Extracted data entries:
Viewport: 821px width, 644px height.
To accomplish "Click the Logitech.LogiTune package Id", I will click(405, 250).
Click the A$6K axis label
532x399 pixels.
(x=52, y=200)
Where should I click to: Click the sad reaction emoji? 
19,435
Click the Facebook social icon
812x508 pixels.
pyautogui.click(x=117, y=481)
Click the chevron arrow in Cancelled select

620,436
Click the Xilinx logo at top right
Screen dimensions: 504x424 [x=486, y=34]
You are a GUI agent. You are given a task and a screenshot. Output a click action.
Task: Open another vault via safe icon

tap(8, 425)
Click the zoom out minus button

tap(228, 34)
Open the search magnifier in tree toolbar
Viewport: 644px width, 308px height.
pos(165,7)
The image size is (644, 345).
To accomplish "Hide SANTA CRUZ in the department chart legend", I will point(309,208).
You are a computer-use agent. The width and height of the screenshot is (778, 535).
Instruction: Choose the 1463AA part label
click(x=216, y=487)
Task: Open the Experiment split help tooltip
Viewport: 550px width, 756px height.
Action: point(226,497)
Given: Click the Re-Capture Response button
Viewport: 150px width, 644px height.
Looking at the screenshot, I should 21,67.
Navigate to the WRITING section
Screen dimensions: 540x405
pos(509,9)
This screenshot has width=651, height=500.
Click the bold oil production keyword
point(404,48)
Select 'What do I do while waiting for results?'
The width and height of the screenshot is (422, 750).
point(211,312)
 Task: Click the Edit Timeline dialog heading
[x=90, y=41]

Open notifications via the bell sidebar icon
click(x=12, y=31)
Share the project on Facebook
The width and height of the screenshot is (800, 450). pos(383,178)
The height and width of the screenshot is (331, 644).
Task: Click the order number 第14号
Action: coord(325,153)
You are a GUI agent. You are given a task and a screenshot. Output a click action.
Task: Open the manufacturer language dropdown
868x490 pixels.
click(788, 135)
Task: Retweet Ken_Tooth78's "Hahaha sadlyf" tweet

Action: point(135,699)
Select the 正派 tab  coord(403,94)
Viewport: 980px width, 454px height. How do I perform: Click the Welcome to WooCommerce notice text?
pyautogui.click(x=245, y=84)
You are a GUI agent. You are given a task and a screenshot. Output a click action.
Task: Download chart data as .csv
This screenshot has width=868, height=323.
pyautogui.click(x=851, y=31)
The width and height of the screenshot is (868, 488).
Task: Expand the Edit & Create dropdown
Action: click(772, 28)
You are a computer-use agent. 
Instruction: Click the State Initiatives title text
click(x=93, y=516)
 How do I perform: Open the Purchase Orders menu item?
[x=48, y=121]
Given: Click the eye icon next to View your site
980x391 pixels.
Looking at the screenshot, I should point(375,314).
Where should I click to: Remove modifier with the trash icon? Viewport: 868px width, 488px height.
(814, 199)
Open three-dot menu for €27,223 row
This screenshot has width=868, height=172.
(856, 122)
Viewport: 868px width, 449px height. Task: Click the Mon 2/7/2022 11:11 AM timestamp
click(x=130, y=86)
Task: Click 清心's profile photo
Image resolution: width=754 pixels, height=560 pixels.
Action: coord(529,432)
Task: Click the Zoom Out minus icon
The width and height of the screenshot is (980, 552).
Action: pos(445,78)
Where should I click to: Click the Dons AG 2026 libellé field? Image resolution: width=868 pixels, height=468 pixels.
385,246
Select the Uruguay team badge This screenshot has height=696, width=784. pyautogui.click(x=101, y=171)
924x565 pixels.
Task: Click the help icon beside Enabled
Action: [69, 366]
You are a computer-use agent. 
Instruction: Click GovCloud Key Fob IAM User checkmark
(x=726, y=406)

Work order:
Write out each entry above exactly as it is written.

Reply:
Viewport: 821px width, 644px height.
To accomplish "Click the Logitech.LogiTune package Id", I will click(405, 250).
Click the A$6K axis label
532x399 pixels.
(x=52, y=200)
Where should I click to: Click the sad reaction emoji? 
19,435
Click the Facebook social icon
812x508 pixels.
pyautogui.click(x=117, y=481)
Click the chevron arrow in Cancelled select

620,436
Click the Xilinx logo at top right
Screen dimensions: 504x424 [x=486, y=34]
You are a GUI agent. You are given a task and a screenshot. Output a click action.
Task: Open another vault via safe icon

tap(8, 425)
Click the zoom out minus button

tap(228, 34)
Open the search magnifier in tree toolbar
Viewport: 644px width, 308px height.
pos(165,7)
The image size is (644, 345).
To accomplish "Hide SANTA CRUZ in the department chart legend", I will point(309,208).
You are a computer-use agent. The width and height of the screenshot is (778, 535).
Instruction: Choose the 1463AA part label
click(x=216, y=487)
Task: Open the Experiment split help tooltip
Viewport: 550px width, 756px height.
Action: point(226,497)
Given: Click the Re-Capture Response button
Viewport: 150px width, 644px height.
Looking at the screenshot, I should 21,67.
Navigate to the WRITING section
Screen dimensions: 540x405
pos(509,9)
This screenshot has width=651, height=500.
Click the bold oil production keyword
point(404,48)
Select 'What do I do while waiting for results?'
The width and height of the screenshot is (422, 750).
point(211,312)
 Task: Click the Edit Timeline dialog heading
[x=90, y=41]

Open notifications via the bell sidebar icon
click(x=12, y=31)
Share the project on Facebook
The width and height of the screenshot is (800, 450). pos(383,178)
The height and width of the screenshot is (331, 644).
Task: Click the order number 第14号
Action: coord(325,153)
You are a GUI agent. You are given a task and a screenshot. Output a click action.
Task: Open the manufacturer language dropdown
868x490 pixels.
click(788, 135)
Task: Retweet Ken_Tooth78's "Hahaha sadlyf" tweet

Action: point(135,699)
Select the 正派 tab  coord(403,94)
Viewport: 980px width, 454px height. How do I perform: Click the Welcome to WooCommerce notice text?
pyautogui.click(x=245, y=84)
You are a GUI agent. You are given a task and a screenshot. Output a click action.
Task: Download chart data as .csv
This screenshot has width=868, height=323.
pyautogui.click(x=851, y=31)
The width and height of the screenshot is (868, 488).
Task: Expand the Edit & Create dropdown
Action: click(772, 28)
You are a computer-use agent. 
Instruction: Click the State Initiatives title text
click(x=93, y=516)
 How do I perform: Open the Purchase Orders menu item?
[x=48, y=121]
Given: Click the eye icon next to View your site
980x391 pixels.
Looking at the screenshot, I should point(375,314).
Where should I click to: Remove modifier with the trash icon? Viewport: 868px width, 488px height.
(814, 199)
Open three-dot menu for €27,223 row
This screenshot has width=868, height=172.
(856, 122)
Viewport: 868px width, 449px height. Task: Click the Mon 2/7/2022 11:11 AM timestamp
click(x=130, y=86)
Task: Click 清心's profile photo
Image resolution: width=754 pixels, height=560 pixels.
Action: coord(529,432)
Task: Click the Zoom Out minus icon
The width and height of the screenshot is (980, 552).
Action: pos(445,78)
Where should I click to: Click the Dons AG 2026 libellé field? Image resolution: width=868 pixels, height=468 pixels.
385,246
Select the Uruguay team badge This screenshot has height=696, width=784. pyautogui.click(x=101, y=171)
924x565 pixels.
Task: Click the help icon beside Enabled
Action: [69, 366]
You are a computer-use agent. 
Instruction: Click GovCloud Key Fob IAM User checkmark
(x=726, y=406)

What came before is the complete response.